Prior to Signifyd, I worked remotely at NASA Ames Research Center for five years. That job was wonderful and I wouldn’t trade it for anything.
It was also a typical remote experience — I was the one remote person on the team. My managers had to go out of their way to include me in discussions and I flew down for a week each month to stay on top of things.
When I joined Signifyd three years ago, a major attraction was that most of the engineering team worked remotely. Since then we have more than tripled the size of the team and are now split more evenly between remote and onsite engineers. Along the way we have refined and improved our social norms, our ways of interacting and our organizational structure to minimize the offsite/onsite distinction and maintain strong team cohesion.
One tool that’s proven surprisingly effective is Sococo, an app that gives us virtual office space and tools for communication. This screenshot shows a random day in the office:
With a glance, I can see in the top right that the ADE team is meeting, with one member sharing her screen. I can tell that a couple of teammates are having a video chat in the Falcon Heavy room and see that one person is away from his desk (Lunch, bottom left). With a click I could join one of the ongoing meetings, jump into the Ping Pong room to chat with the coworker there or move to the CoffeeBreak room to signal a short period away from my keyboard. Ordinarily, I’d also see my coworker’s names, but we’ve removed them from the illustration for privacy reasons.
When a virtual office feels like the real thing
It’s funny how much this feels like an office to many of us. If two people step out of a group room to continue a conversation, they’ll naturally step across the hall. When we had to move to a bigger virtual space, debates about layout were intense and there was a scramble (and some hurt feelings) when each team wanted to claim the best rooms — those with comfortable couches and decor. And we’re engineers!
It’s easy to get remote workers on board with a technology like this. The bigger hurdle is to make it work for those onsite. For example, they are asked to negotiate two work environments and choosing to be fully present with headphones on in Sococo sometimes doesn’t make sense, because it requires being less fully present in the physical office.
We’ve connected a physical room in San Jose directly to Sococo and played around with mics and headphones to improve audio in noisy settings. We encourage non-engineers to become fluent in the tool. My team’s product owner is a pro – if he has a question, he’ll pop into our team room turn on his camera and mic and speak up. Invariably one of us will engage and the rest can listen and chime in as necessary.
Despite the benefits and fun, Sococo is not a replacement for physical proximity and we constantly face the challenges of building successful teams across large distances. Onboarding for both onsite and remote engineers is more difficult. Managers need to handle the unique challenges faced by remote teams. Individuals need to become comfortable reaching out to a remote colleague as quickly and informally as they would to someone sitting at a desk beside them.

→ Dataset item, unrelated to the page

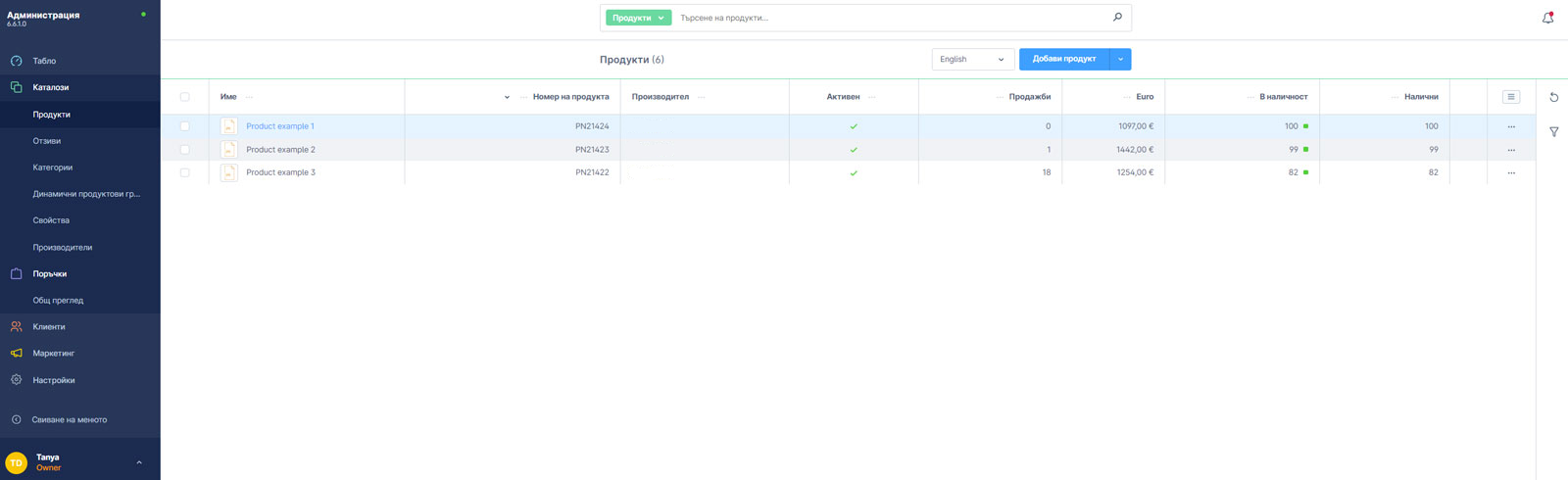Go to Клиенти in sidebar
The height and width of the screenshot is (480, 1568).
49,327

Communication between individuals, teams and departments is a common topic in agile retrospectives; the ability to stay focused without losing context isn’t unique to remote work, but it is even more critical.
Those of us who work remotely really appreciate the effort that those throughout the company make to include off-site engineers in company-wide meetings and events. We’re incorporated into all-hands meetings, lunch-and-learn sessions and monthly cross-team lunch meetups. In addition to Sococo, the company has invested in hardware so that most conference rooms can be used with Zoom teleconferencing.

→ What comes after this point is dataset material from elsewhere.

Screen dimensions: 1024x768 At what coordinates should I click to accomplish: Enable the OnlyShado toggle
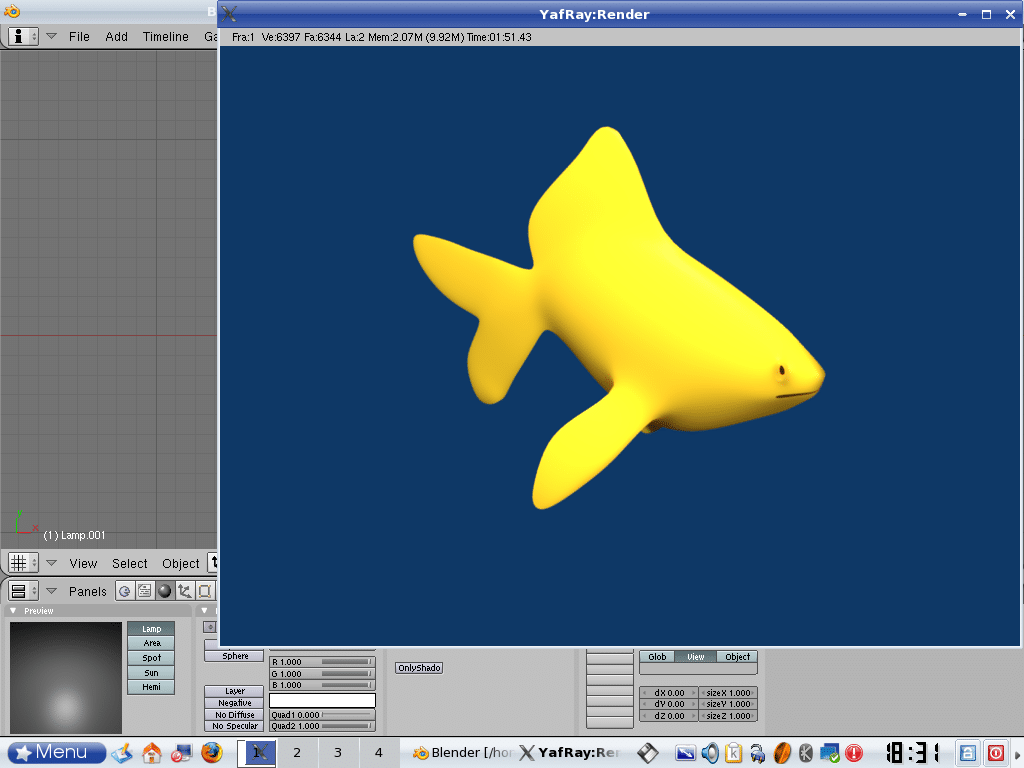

But some things are simply impossible when you work remotely. So, the entire engineering team gathers a few times a year at headquarters for a fun onsite week where we participate in workshops, do lots of whiteboarding and, most importantly, hang out and get to know each other.
Remote work recognizes real life
And, of course, there are advantages to working remotely. As long as remote engineers are available during the appropriate hours and getting their work done, an engineer could stay home to let in a plumber, skip a bad Bay Area commute to hunker down and focus on a big deadline or fly out of state to support a family member with a health concern. Remote engineers know they can work successfully from afar; no changes to team communication or daily rituals required. In fact, it’s great for everyone at the company to experience remote work at some point.

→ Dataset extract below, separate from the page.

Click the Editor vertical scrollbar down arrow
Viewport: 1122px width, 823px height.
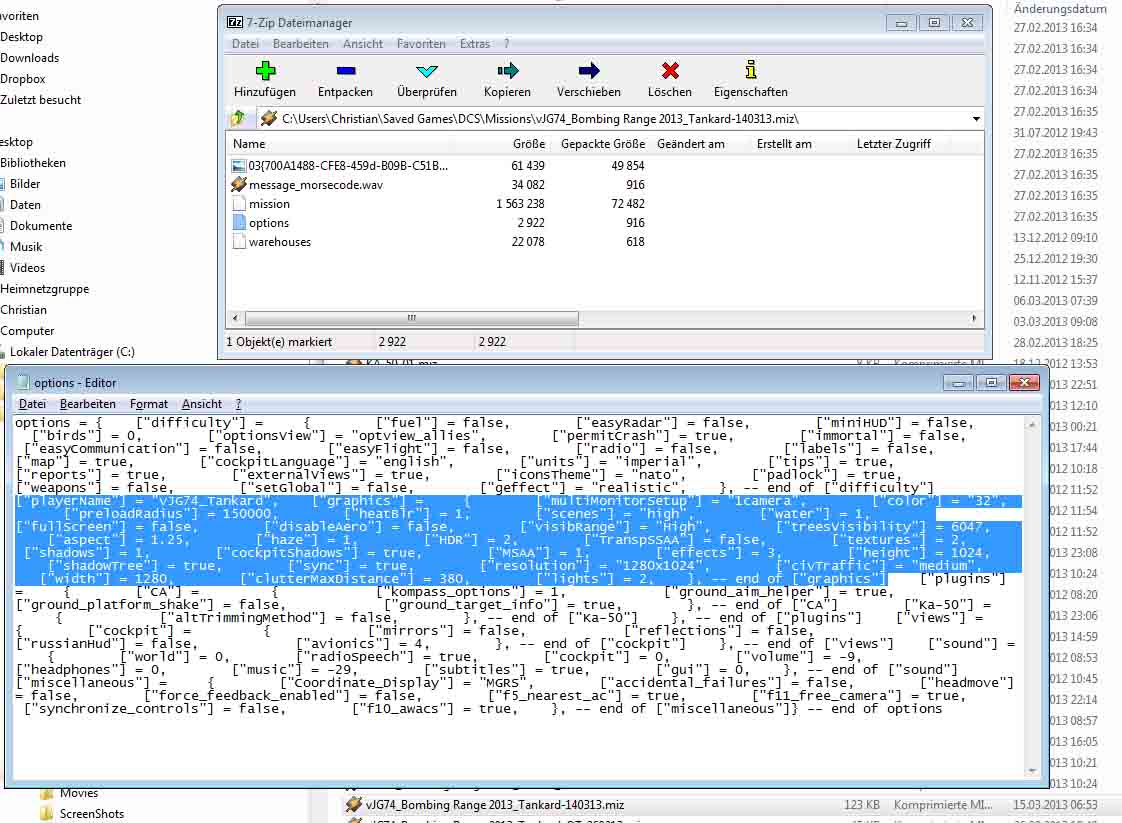(x=1031, y=771)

Our remote culture has been a work in progress since the company’s inception, with most of the original engineers, as well as several managers, working remotely. Heck, one of the founders still works from three time zones away! There’s no concern that the company will suddenly abandon this journey. We expect to continue to tackle unexpected challenges that arise, expand the suite of tools we use to communicate and evolve our teams to meet the onsite and offsite challenges of a growing company.